Mas fico forçosamente impressionado pelo que Varoufakis deixou de fora
da sua análise. Ele descreve bem o modo como a bolha de crédito
maciça foi criada, numa tentativa de suster o sistema, e que agora
está a entrar em colapso, deixando na bancarrota todo banco da Europa.
Ele também descreve bem o pânico e perplexidade do
"líderes" financeiros da UE. Mas não há qualquer
referência para a transferência da indústria manufactureira
para o Leste e para o enorme aumento na capacidade produtiva global e o aumento
dos custos de produção que veio com a tecnologia.
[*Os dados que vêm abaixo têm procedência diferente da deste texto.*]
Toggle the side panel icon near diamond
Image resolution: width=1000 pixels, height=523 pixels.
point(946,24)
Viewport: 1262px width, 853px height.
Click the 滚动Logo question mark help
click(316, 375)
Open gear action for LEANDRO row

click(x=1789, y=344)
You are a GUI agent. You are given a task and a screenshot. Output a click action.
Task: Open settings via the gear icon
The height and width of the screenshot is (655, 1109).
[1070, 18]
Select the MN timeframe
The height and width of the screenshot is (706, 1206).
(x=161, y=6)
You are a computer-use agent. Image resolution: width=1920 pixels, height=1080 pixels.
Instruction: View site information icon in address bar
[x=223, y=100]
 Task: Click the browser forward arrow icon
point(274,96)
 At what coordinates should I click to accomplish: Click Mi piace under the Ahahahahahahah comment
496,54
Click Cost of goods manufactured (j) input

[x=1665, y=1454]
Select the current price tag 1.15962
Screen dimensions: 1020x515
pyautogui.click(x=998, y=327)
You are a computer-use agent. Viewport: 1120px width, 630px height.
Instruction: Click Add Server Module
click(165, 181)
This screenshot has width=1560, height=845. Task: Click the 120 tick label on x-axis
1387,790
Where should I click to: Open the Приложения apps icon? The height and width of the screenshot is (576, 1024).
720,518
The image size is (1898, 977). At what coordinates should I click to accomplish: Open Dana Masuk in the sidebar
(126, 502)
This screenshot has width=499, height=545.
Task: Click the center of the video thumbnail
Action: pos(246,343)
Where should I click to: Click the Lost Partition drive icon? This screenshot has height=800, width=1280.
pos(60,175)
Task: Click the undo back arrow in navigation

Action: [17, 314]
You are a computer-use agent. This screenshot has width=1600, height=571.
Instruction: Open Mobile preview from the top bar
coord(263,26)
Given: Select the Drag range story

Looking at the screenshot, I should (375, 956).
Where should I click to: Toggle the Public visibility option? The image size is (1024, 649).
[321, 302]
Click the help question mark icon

Fundamentalmente, a crise económica mundial é de
suber-produção e de taxa média de lucro deprimida,
não de sub-investimento. Um par de fábricas chinesas, do tamanho
de grandes cidades, pode produzir canecas (mugs) para todas as necessidades do
mundo, imediatamente. Mas há tanta produção altamente
competitiva, de modo a que muitas companhias sejam expulsas do negócio,
que em média muito pouco, se é que algum, lucro é feito. O
capitalismo também move constantemente o dinheiro de muitos para poucos,
com cada vez maior desigualdade e isto também estrangula a economia pois
a maior parte do povo tem cada vez menos para gastar. Mas a
redistribuição pela tributação, por si
própria, não pode ultrapassar os problemas da
super-produção e da taxa de lucro reduzida. E enquanto os
capitalistas estiverem no poder, eles resistirão a qualquer
redistribuição. Porque o lucro vem do trabalho de pessoas
(físico e mental), o único caminho que o capitalismo tem para
elevar a taxa de lucro é cortar salários e fazer com que as
pessoas trabalhem mais arduamente (idade de reforma reduzida, prolongamento de
horas, intensificação do trabalho). Estamos a ver que isto
está a ser aplicado por toda a Europa e aos EUA. Temos imensa capacidade
produtiva global e meios de financiamento e organização
anárquicos e montados na crise.
Assim, no próprio momento histórico no qual a
alimentação, educação e habitação
para toda a gente parece ser alcançável, números enormes
de pessoas anteriormente bem pagas estão a ser lançadas na
pobreza. As respostas repousam não na emissão de mais
dívida e no financiamento de investimento cada vez mais competitivo.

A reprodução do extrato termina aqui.